初代WBC侍ジャパンの西岡剛が振り返る、アメリカ戦のタッチアップ、韓国戦での「完璧」な一発、気まずかったシャンパンファイト (2ページ目)

  • 浜田哲男●取材・文 text by Hamada Tetsuo
  • Photo by 日刊スポーツ/アフロ

【「世紀の大誤審」が起きたタッチアップ】

――今でこそ盛り上がりを見せているWBCですが、第1回大会の時は東京ドームに空席も目立ちました。同大会に出場された清水直行さん(ロッテ)は、スタンドを見ながら「本当に野球の世界大会なのか?と思っていた」と話していました。

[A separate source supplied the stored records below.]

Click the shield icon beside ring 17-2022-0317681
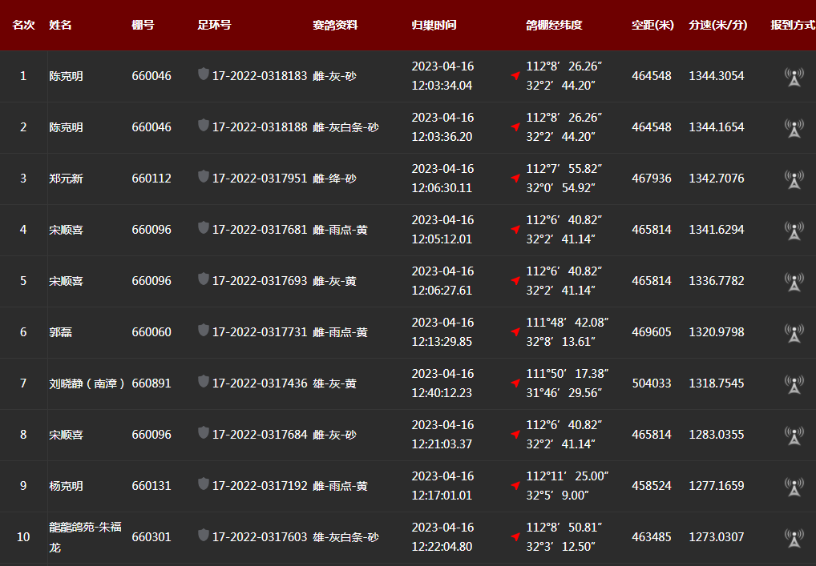Image resolution: width=816 pixels, height=566 pixels. (x=204, y=228)
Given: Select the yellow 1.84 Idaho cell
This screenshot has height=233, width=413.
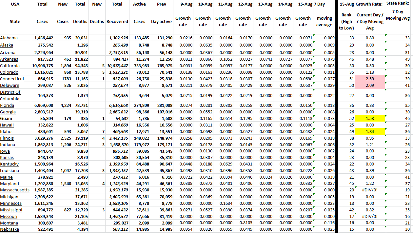Looking at the screenshot, I should pos(370,131).
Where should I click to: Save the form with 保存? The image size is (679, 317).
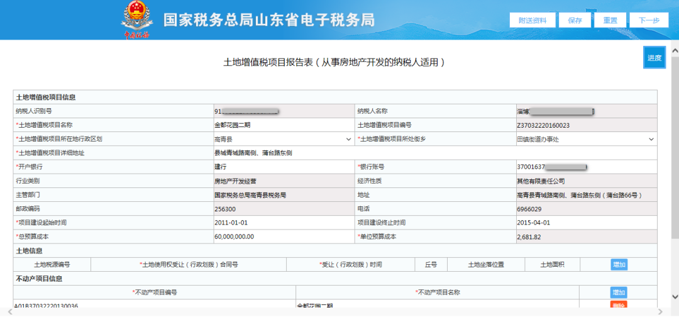tap(575, 20)
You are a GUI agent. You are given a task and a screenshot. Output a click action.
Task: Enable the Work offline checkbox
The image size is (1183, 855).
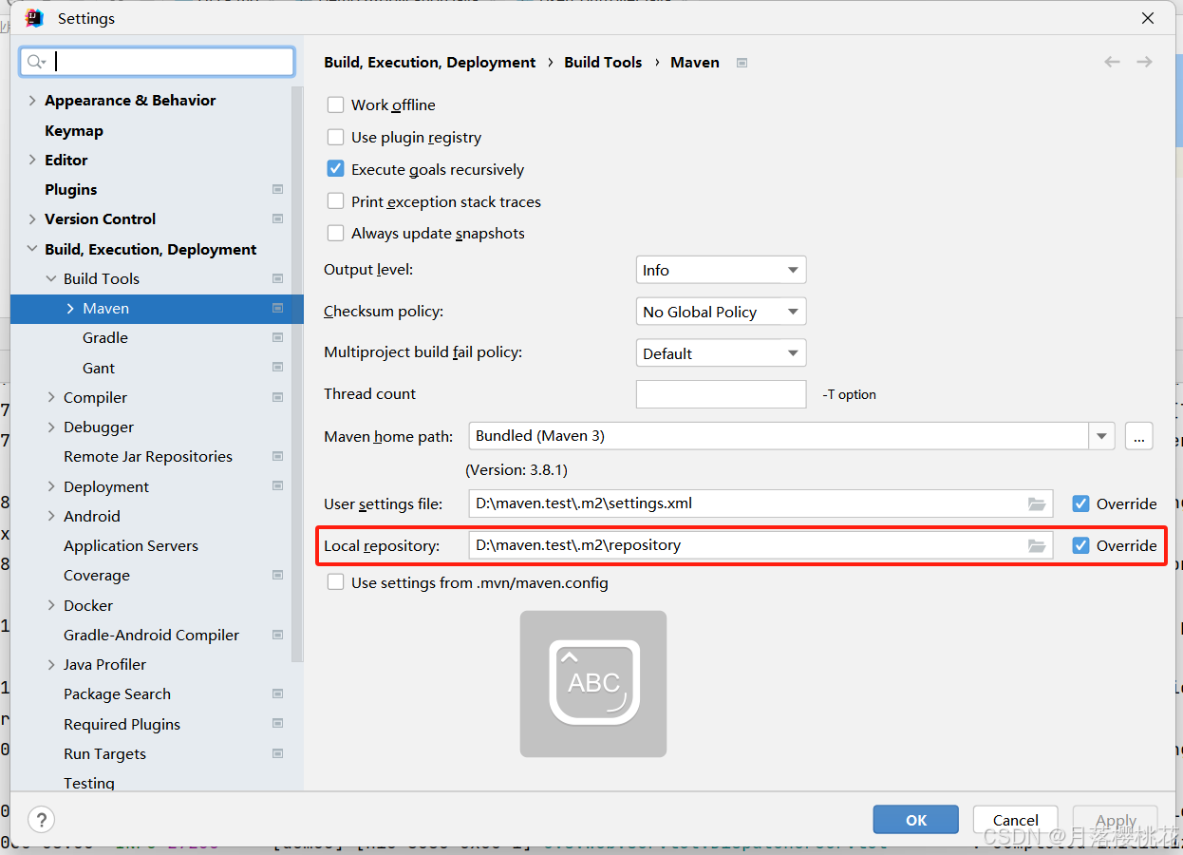(x=335, y=105)
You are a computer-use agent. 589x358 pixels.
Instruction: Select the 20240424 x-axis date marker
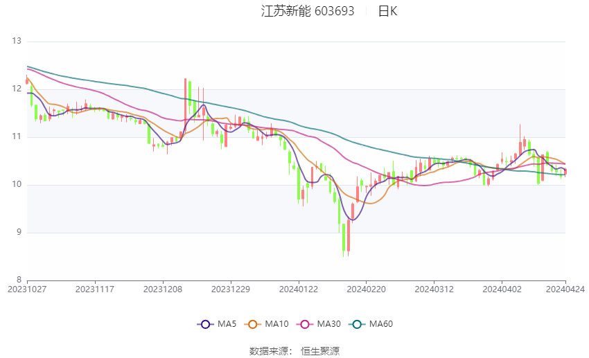pos(565,289)
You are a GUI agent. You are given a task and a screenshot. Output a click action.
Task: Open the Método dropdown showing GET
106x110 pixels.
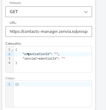tap(49, 12)
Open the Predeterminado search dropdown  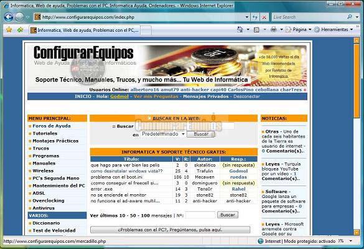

西岡 最初は、どんな大会なのか認知されていませんでしたからね。日米野球の延長のような感じがありましたし、イベントゲームという感じでした。お客さんも「勝負云々より、王貞治監督が率いるチームで、イチローさんが出るから見に行く」という方が多かったのかもしれません。開幕戦の中国戦なんて、本当に少なかった印象があります(入場者1万5869人)。

 第2ラウンドでアメリカへ行ってから、(アメリカ戦での)僕のタッチアップ(※)が日本のニュースでたくさん流れて、そこから盛り上がっていった感じじゃないですかね。

(※)3-3で迎えた8回1死満塁の場面で、岩村明憲(元ヤクルトなど)がレフトにフライを打ち上げ、三塁走者の西岡がタッチアップして生還。しかしアメリカ側が「(西岡の)離塁が早かった」と主張し、球審のボブ・デービッドソンが判定を覆してアウトを宣告した。

――あのタッチアップは最高のスタートでした。

西岡 浅めのレフトフライだったので、いいスタートを切りたいという思いが強かったです。判定が覆ったことには当然、「なぜアウトなんだ?」という思いもありましたが......。結果的にその件がメディアで大きく取り上げられたこともあって大会が認知され、視聴率も上がっていったっていう感じだと思うので、その意味では貢献できたのかなと。

――あれで日本のファンが一体になった感じがしますが、チームにも一体感が生まれたんですか?

西岡 個人的な考えですが、選手に関しては一体にならなくてもいいと思っています。個々がやるべきことをやれば、それが勝ちにつながっていきますから。勝てば「いいチームだった」と言われ、負ければ「うまくいかなかった」となる。結局は結果がすべてなので。